***** TEXT DES DOKUMENTS
Uckermärkischer Geschichtsverein zu Prenzlau

Ortsgruppe Fürstenwerder

Ein Haus für Gott – Fürstenwerder um 1240 – mitten in der Christianisierung

Henning Ihlenfeldt

Feldsteinkirche in Fürstenwerder - Kirchturm
„Das Uckermärkische Städtchen Fürstenwerder besitzt nach dem einhelligen Urteil aller Fachleute die schönste aus Granitsteinen errichtete Dorfkirche der
Mark Brandenburg.“ (Sonderausgabe des Berlin-Brandenburger Kurier 1959, herausgegeben als Festausgabe anlässlich des 725jährigen Bestehens von Prenzlau)

Die Feldsteinkirche wurde als ein Ausdruck städtischer Blütezeit und politischen Willens im 13. Jahrhundert als einschiffiger Rechteckbau mit querrechteckigem Westturm auf einer Anhöhe errichtet (nach Pfarrer Ludwig Uhde vermutlich Bau und Fertigstellung der Kirche um 1240, nach seinem Hinweis im Kirchenbuch „das die Kirche bereits über 500 Jahre gestanden habe“).

An das Gebäude sind auf der Nordseite eine Sakristei und auf der Südseite eine Vorhalle in Feldstein angebaut worden. Gemeinsam mit der den Ortskern umschließenden Stadtmauer bildet sie ein Feldsteinensemble, das Wahrzeichen des Ortes Fürstenwerder.

Feldsteinkirche in Fürstenwerder - Portal mit Kirchenfenstern
Mitten in der Endmoränenlandschaft gelegen, lieferte die Natur für die ehrgeizigen Bauwerke damals einen fast unerschöpflichen Vorrat an Feldsteinen, die von hochbegabten Steinmetzen kunstfertig zu präzisen Quadern geformt wurden. Kehlungen des vorstehenden Sockels umfassen das gesamte Kirchgebäude, und exakt gehauene Ecksteine wurden äußerst sorgfältig verarbeitet.
**********
***** ERFASSTE ANGABEN
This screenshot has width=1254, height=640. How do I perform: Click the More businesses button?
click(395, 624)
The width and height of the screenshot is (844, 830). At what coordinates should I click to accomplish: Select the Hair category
**********
▸ **ANFORDERUNGEN**
a) Welcher Anbau befindet sich laut dem Text über die Feldsteinkirche in Fürstenwerder auf der Nordseite des Gebäudes?
b) Setzen Sie den Text über die Feldsteinkirche in Fürstenwerder im Anschluss an seinen letzten Satz fort.
Das Material ist eigenständig und gehört nicht zum Text über die Feldsteinkirche.

▸ **LÖSUNGEN JE AUFGABE**
a) Eine Sakristei aus Feldstein.

b)
Ein besonderes Schmuckelement wird am Ostgiebel sichtbar, den hier fünf konsolförmige Bögen aus Granit über den drei schmalen und hohen Fenstern zieren. Im Bereich der Giebelspitze sind weitere Spitzbogenblenden und Mauerwerksvorlagen zu entdecken.

Feldsteinkirche in Fürstenwerder - Tor mit Kugelbossen

Fast einzigartig hier im nördlichen Teil Brandenburgs sind die fein herausgearbeiteten runden Kugelbossen am Portal der Kirche, ein Zeugnis des künstlerischen und handwerklichen Geschicks unserer Vorfahren.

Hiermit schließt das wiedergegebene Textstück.